Sustainable hybrid rice strategy for Asia
Sustainable hybrid rice strategy for Asia under discussion to promote greater rice yields
2 July 2014, Bangkok, Thailand –
With the right strategy and approaches, hybrid rice development in Asia has great potential to achieve a breakthrough in stagnating rice yield growth, and would help produce additional food for a hungry world, a senior FAO official said today.
“Achieving a sustainable increase in rice productivity will be a challenge in the years to come due to aggravating constraints in production such as shortages of water, land and labor, and the adverse effects of climate change and environmental problems,” said Hiroyuki Konuma, FAO Assistant Director-General and Regional Representative. “Hybrid Rice (HR) technology is one of several options to counteract that challenge.”
Konuma made the remarks in Bangkok at the “Regional Expert Consultation on Hybrid Rice Development in Asia: Assessment of Limitations and Potential,” jointly organized by FAO and The Asia & Pacific Seed Association (APSA). Some 70 representatives from 14 countries in Asia are participating, drawn from both the public and private sectors.
Other speakers included Avtar Singh Dhindsa, President of APSA and Chanpithya Shimphalee, Director General of the Rice Department, Ministry of Agriculture and Cooperatives, Thailand.
Rice production is critical to food security and culture of most countries in Asia, a region producing and consuming some 90 percent of the world totals.

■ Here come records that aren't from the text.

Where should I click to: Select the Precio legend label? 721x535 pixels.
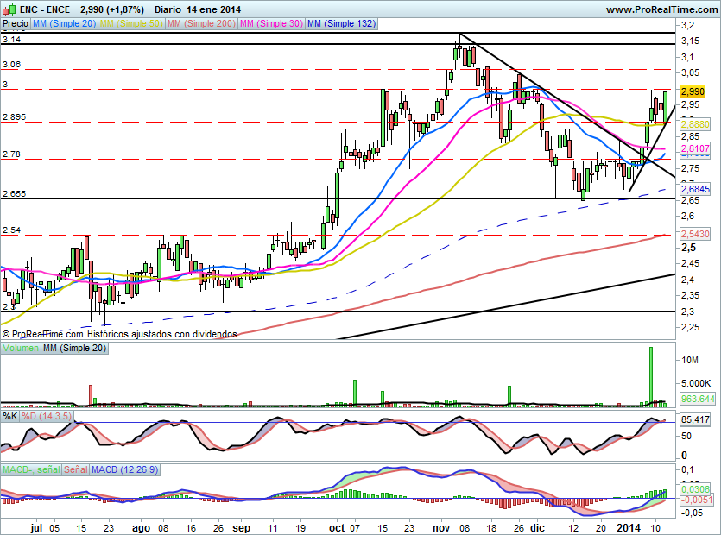pyautogui.click(x=15, y=24)
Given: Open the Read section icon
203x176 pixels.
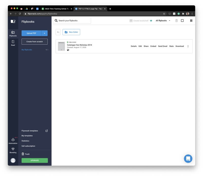Looking at the screenshot, I should pos(13,43).
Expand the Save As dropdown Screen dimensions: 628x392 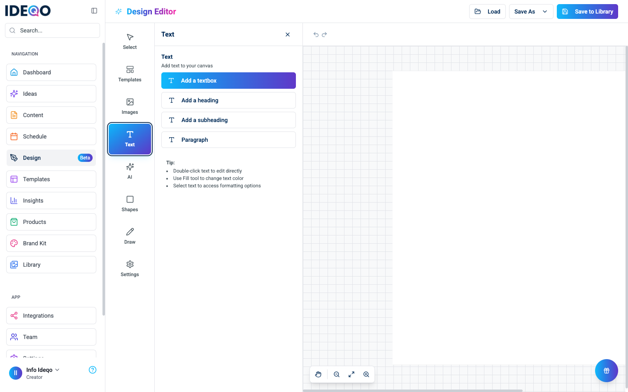(x=545, y=12)
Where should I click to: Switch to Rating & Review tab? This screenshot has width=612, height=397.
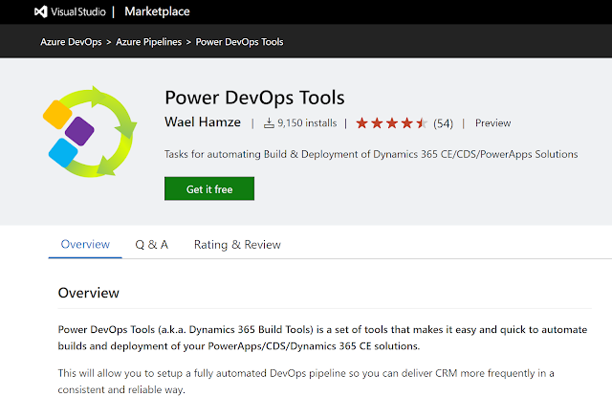tap(237, 245)
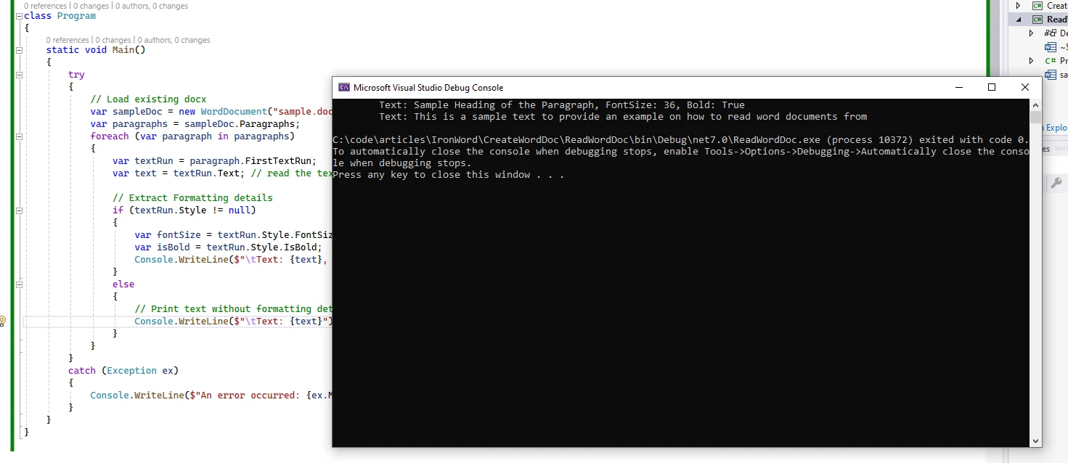Open the Solution Explorer tab
Screen dimensions: 1068x463
[1056, 128]
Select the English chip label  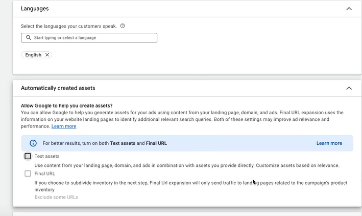point(33,55)
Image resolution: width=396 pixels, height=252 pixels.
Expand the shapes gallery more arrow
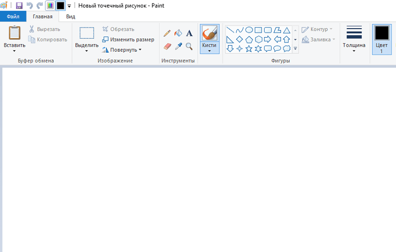point(296,49)
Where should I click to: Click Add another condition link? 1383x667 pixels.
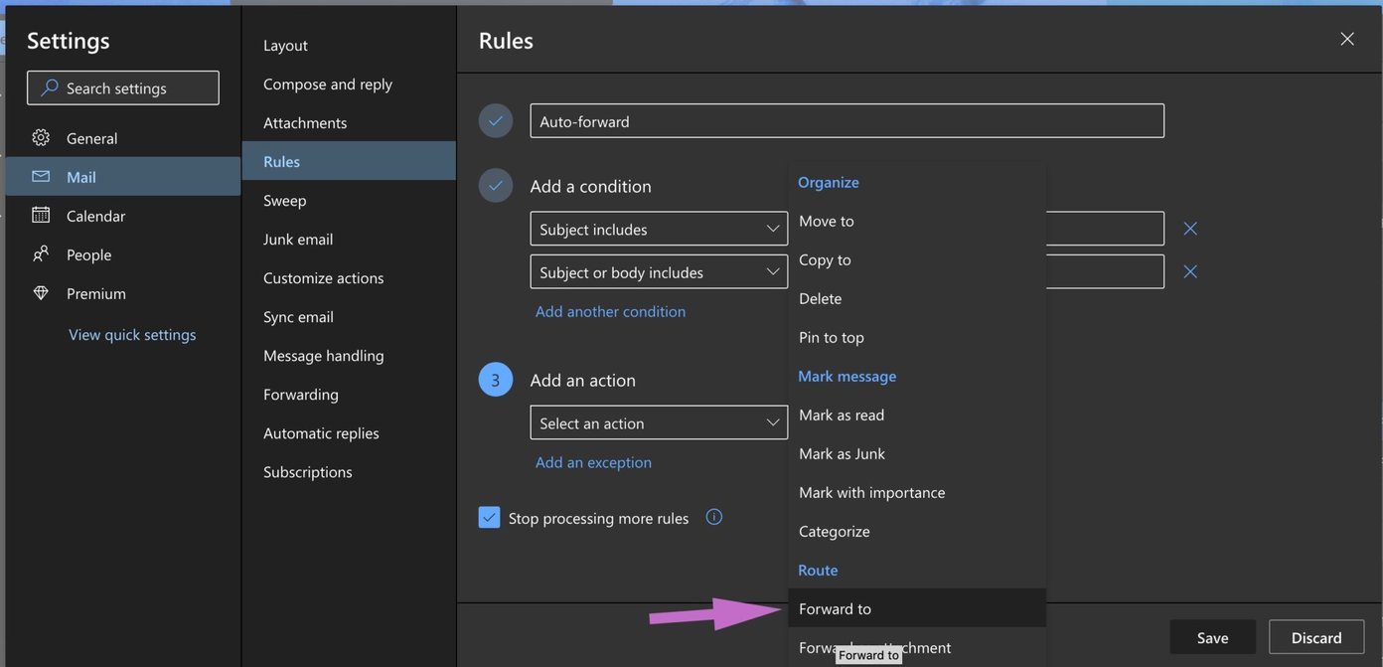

“Hybrid Rice was first planted in China 40 years ago and has occupied more than 15 million hectares, or nearly 60 percent of the total rice area of the country,” Konuma said. “The success of HR in China is historical and phenomenal as it has provided farmers with 20 to 30 percent higher yields on average and saved five million hectares of rice land for farm diversification and created additional rural employment.”
“In China, a new breakthrough of hybrid rice varieties called ‘super hybrid rice,’ which could yield more than 13 tons per hectare have been reported,” Konuma added. Improved hybrids have also been developed by other countries and the International Rice Research Institute.
Konuma noted that while China has experienced very good results with HR, other rice producing countries have been slow to follow suit and, while there are challenges, opportunities are being missed.
India, Viet Nam, Indonesia, Bangladesh, Philippines, Pakistan and Myanmar have 4.5 million hectares of HR in total, occupying a small percentage of the overall rice area in each country.
“In many countries there has been a pressing need to increase rice production either for self-sufficiency or for export enhancement,” Konuma said. “In the backdrop of the present status, emerging technology and policy developments are expected to offer new opportunities for HR adoption in both China and other countries.”
Konuma expected that the increasingly active involvement of the private sector would create viability for HR seed production and supply to enable the expansion of HR planting. He emphasized the importance of sustainable hybrid rice development with a focus to benefit smallholder farmers.
The regional consultation is expected to identify key components and priorities of the sustainable hybrid rice strategy in Asia and Pacific for its finalization.
FAO’s Regional Office for Asia and the Pacific, in collaboration with member countries has developed a Regional Rice Strategy which was endorsed in March 2014 as a way to move toward sustainable food security in Asia and the Pacific. The strategy is designed to set up guidelines and re-orient the regional rice sector in order to help provide the region with food security, a better-nourished populous and deliver greater prosperity to rice farmers.